What you will read in this report:

§        How not to get ripped off when buying protection for your family.

§        How do you get the most for your money?  8 Clues to SAVE MONEY on your home insurance...

No

 Insurance Company Has the Lowest Price for Everyone!!!

  I expect that we all know deep down that it's not possible for any home insurance company - no matter what they claim in their ads - to offer the lowest price for every residence in every location. They may want you to think that, but it's just not true. Certainly, there are companies that are often among the lowest in most all cases. And there are companies that are usually among the highest. But no company has the lowest price for everybody.

* Clue.  Your Insurance Agency should be routinely (at least once a year) checking to see that the company they have you placed with, is still the best deal for you.

* Clue.  Also, be aware that prices fluctuate.  Sometimes companies "buy the market" with low prices that are actually below cost, to gain new consumers...with the intention of gradually - or not so gradually - increasing the premium until they are profitable.

Every company has a slightly different appetite for the risks it wants to take on. Some insurers want only very new or recently remodeled homes. Other companies specialize in insuring older, poorly maintained houses, since the premiums are so high. Most of the homes these companies insure have only limited coverage.

Some companies target homes in certain areas. There are insurers that really like to do business in big cities, and there are others that would prefer to stay away from highly populated areas. Others want homes in high-risk area's, such as hurricane and tornado locations. Most companies do not want to insure in those areas.

* Clue.  Remember that sometimes "you get what you pay for."  The cheapest option may not provide you or your family with the best protection.  The saying goes, "you don't need insurance until you have a claim."  When you do have a claim - when something has gone wrong - that's a terrible time to discover you don't have adequate protection!

---*---

**Aim 1:** According to the insurance report, how often should your insurance agency check that the company you are placed with is still the best deal for you?

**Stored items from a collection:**
---*---

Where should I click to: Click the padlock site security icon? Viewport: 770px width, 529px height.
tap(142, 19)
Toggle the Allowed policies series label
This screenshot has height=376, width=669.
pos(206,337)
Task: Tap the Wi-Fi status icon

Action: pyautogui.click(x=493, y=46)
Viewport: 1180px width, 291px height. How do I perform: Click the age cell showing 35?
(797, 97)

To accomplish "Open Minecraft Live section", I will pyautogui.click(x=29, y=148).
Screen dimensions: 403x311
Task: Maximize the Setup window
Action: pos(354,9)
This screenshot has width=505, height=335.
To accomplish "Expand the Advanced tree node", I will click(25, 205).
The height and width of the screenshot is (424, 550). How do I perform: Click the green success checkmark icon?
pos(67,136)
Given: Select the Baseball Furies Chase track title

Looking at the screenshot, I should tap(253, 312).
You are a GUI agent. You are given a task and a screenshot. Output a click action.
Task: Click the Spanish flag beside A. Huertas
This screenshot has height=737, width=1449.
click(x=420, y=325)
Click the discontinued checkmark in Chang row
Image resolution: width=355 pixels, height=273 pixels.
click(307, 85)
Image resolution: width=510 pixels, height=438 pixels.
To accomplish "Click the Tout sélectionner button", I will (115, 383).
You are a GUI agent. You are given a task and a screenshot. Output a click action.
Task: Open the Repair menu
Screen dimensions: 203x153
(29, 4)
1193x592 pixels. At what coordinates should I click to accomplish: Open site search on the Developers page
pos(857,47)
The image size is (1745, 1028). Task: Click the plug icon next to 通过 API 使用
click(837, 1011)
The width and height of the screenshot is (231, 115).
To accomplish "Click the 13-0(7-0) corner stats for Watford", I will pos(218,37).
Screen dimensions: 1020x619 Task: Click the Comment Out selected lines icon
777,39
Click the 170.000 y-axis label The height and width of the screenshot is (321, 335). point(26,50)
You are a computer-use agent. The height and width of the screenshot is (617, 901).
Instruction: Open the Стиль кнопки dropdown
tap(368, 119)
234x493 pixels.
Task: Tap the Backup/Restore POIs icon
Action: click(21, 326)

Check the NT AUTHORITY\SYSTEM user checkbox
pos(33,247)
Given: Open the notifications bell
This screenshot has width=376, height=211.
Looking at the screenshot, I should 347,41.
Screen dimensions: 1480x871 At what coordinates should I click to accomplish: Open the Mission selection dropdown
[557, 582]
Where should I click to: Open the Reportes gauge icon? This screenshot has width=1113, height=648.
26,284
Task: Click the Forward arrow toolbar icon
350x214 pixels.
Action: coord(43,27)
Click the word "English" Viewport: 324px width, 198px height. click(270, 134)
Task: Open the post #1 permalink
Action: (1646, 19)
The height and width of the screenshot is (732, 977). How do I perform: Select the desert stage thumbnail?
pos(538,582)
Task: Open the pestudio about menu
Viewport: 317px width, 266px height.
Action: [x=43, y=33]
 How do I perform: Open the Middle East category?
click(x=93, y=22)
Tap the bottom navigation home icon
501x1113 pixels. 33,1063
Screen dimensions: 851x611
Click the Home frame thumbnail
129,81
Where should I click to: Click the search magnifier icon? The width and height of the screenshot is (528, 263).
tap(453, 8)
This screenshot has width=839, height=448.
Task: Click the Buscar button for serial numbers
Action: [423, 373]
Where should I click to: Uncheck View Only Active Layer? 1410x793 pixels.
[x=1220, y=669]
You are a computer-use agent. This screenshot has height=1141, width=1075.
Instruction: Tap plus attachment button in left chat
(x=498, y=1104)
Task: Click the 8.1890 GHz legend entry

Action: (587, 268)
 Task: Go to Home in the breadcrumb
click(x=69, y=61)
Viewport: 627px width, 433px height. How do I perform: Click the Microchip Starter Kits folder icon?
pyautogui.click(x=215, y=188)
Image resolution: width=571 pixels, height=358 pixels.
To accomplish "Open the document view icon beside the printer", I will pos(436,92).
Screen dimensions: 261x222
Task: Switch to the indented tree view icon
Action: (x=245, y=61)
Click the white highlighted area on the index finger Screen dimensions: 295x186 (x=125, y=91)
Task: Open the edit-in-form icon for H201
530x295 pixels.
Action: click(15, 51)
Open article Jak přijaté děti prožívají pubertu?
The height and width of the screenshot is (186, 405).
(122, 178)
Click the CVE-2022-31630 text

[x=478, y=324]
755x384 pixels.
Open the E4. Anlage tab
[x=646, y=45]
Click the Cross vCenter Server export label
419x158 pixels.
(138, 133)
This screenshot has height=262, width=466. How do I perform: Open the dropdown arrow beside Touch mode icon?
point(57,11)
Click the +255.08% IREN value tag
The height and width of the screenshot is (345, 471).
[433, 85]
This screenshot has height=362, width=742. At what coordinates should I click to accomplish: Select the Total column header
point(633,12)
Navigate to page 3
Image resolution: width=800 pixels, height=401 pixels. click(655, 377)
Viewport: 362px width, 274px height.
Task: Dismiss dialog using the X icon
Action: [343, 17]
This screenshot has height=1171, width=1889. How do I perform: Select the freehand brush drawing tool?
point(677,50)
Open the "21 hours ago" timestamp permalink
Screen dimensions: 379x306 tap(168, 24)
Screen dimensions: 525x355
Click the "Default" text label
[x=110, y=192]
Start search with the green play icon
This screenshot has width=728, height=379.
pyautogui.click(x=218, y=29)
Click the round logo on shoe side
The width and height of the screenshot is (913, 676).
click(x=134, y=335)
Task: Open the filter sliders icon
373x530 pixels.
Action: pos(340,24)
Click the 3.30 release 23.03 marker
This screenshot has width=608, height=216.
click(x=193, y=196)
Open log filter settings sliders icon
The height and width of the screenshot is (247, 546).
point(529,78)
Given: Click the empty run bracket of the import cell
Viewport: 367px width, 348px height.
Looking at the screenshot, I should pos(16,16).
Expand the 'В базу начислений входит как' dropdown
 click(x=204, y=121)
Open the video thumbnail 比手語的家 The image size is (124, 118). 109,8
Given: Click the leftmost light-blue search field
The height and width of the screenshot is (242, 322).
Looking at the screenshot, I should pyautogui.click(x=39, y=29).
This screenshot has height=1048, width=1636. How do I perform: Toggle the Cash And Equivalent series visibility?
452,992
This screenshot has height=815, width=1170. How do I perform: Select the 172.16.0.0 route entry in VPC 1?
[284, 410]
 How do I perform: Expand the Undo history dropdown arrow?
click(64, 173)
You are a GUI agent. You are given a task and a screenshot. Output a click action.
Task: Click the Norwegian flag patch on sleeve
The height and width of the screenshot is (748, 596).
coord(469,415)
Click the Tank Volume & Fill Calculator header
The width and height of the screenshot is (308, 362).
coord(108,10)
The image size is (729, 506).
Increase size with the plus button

---*---

**Aim 2:** Rewrite the stretch of the listing from the line containing "Start search with the green play icon" through the line containing "coord(108,10)", swapping "header" for "heading" and leaving everything else unchanged.

**Exercise solution 1:** At least once a year.

**Exercise solution 2:**
Start search with the green play icon
This screenshot has width=728, height=379.
pyautogui.click(x=218, y=29)
Click the round logo on shoe side
The width and height of the screenshot is (913, 676).
click(x=134, y=335)
Task: Open the filter sliders icon
373x530 pixels.
Action: pos(340,24)
Click the 3.30 release 23.03 marker
This screenshot has width=608, height=216.
click(x=193, y=196)
Open log filter settings sliders icon
The height and width of the screenshot is (247, 546).
point(529,78)
Given: Click the empty run bracket of the import cell
Viewport: 367px width, 348px height.
Looking at the screenshot, I should pos(16,16).
Expand the 'В базу начислений входит как' dropdown
 click(x=204, y=121)
Open the video thumbnail 比手語的家 The image size is (124, 118). 109,8
Given: Click the leftmost light-blue search field
The height and width of the screenshot is (242, 322).
Looking at the screenshot, I should pyautogui.click(x=39, y=29).
This screenshot has height=1048, width=1636. How do I perform: Toggle the Cash And Equivalent series visibility?
452,992
This screenshot has height=815, width=1170. How do I perform: Select the 172.16.0.0 route entry in VPC 1?
[284, 410]
 How do I perform: Expand the Undo history dropdown arrow?
click(64, 173)
You are a GUI agent. You are given a task and a screenshot. Output a click action.
Task: Click the Norwegian flag patch on sleeve
The height and width of the screenshot is (748, 596).
coord(469,415)
Click the Tank Volume & Fill Calculator heading
The width and height of the screenshot is (308, 362).
coord(108,10)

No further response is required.